As people live longer however, they may marry later, have children later (singer Janet Jackson famously gave birth to a son at 50-years-old), and go through many more careers than those of generations past. Already, life expectancy has been rising steadily around the world in past centuries due to increased access to nutrition and healthcare.

“If you’re living to 104, how would you change your life course? Would you get married at 22, find a job, and plan for retirement at 65? No one is doing that anymore,” says Seitz. “Our parent’s generation and my generation would go to work and stay at a place for 25 to 30 years. Nowadays, people are having three to four totally different careers and they probably aren’t going to need college education in all of those. So we are going to have to reevaluate how we educate our families and how we think about sabbaticals.”

Retirement

The original Social Security Act of 1935 set a norm for retiring at around 65. But as the human lifespan has continued to grow, that norm now seems outdated—exacerbating existing concerns about the country’s retirement gap: The amount an individual needs to save up to retire at a certain age, and the amount they actually have.

“We often talk about the retirement gap. It’s a cliff. It’s a total double diamond cliff,” says Russell Investment Chief Financial Officer Jill Timm. “Most people have no hope of being able to maintain even 80% of their existing lifestyle in the current fashion.”

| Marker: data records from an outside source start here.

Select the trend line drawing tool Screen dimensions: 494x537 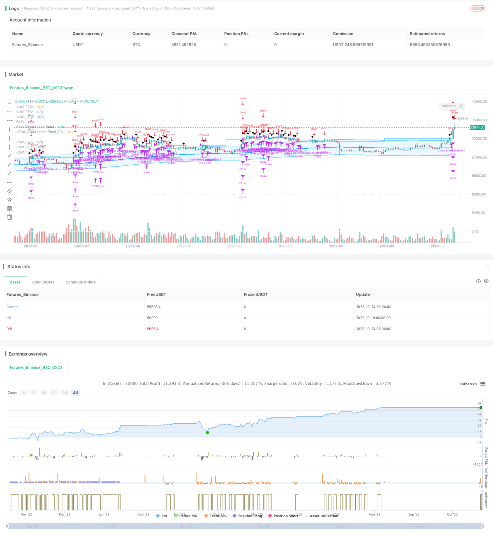[x=10, y=156]

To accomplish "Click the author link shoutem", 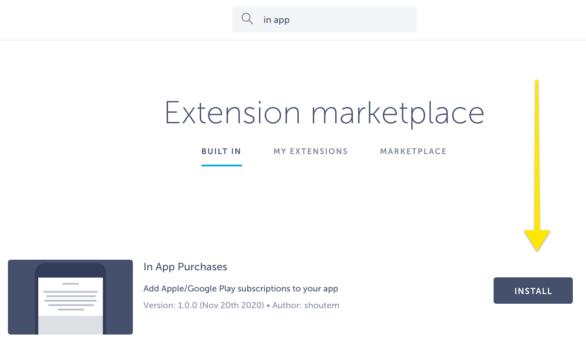I will point(322,305).
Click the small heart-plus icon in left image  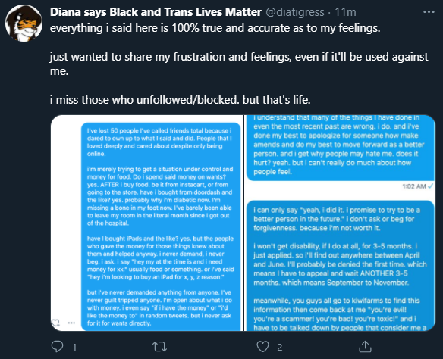pos(56,323)
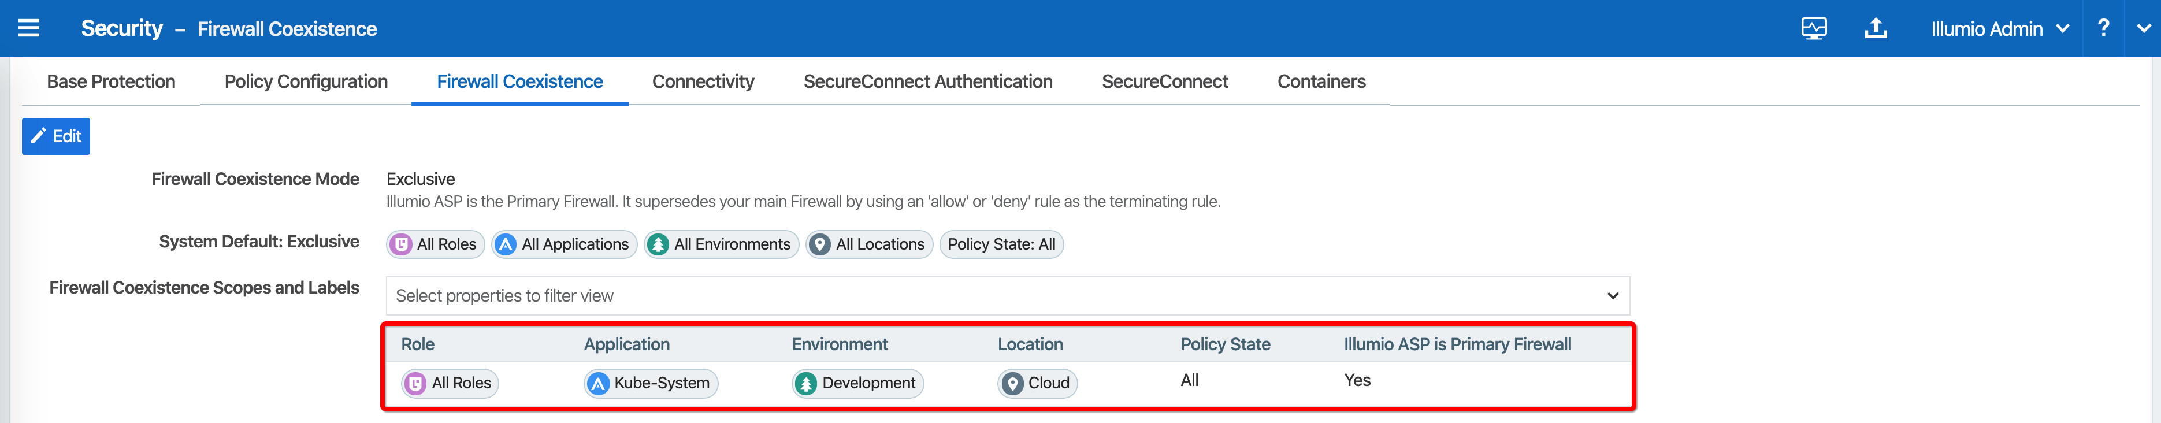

While part of this gap is due to a mix of issues including student loans and a lack of stock market investments, part of the cause stems from a generational shift: There are not enough people entering the workforce to pay taxes and offset a bevy of retiring boomers. Social Security trust funds for example are expected to dry up, with benefits cut by about 20% by about 2033 due to that problem

Retiring later than 65 will have to be a part of the aging new reality, per Timms. “We can’t afford to have a quarter of the society not productively engaged in society,” she says.

The coronavirus however has also set back the country’s life expectancy trendline: That figure fell by a year and a half to 77.3 years, the lowest level since 2003, according to the CDC.

While living to 104 is may certainly give people more time with loved ones—it comes with serious shockwaves for our current expectations about how to spend our golden years.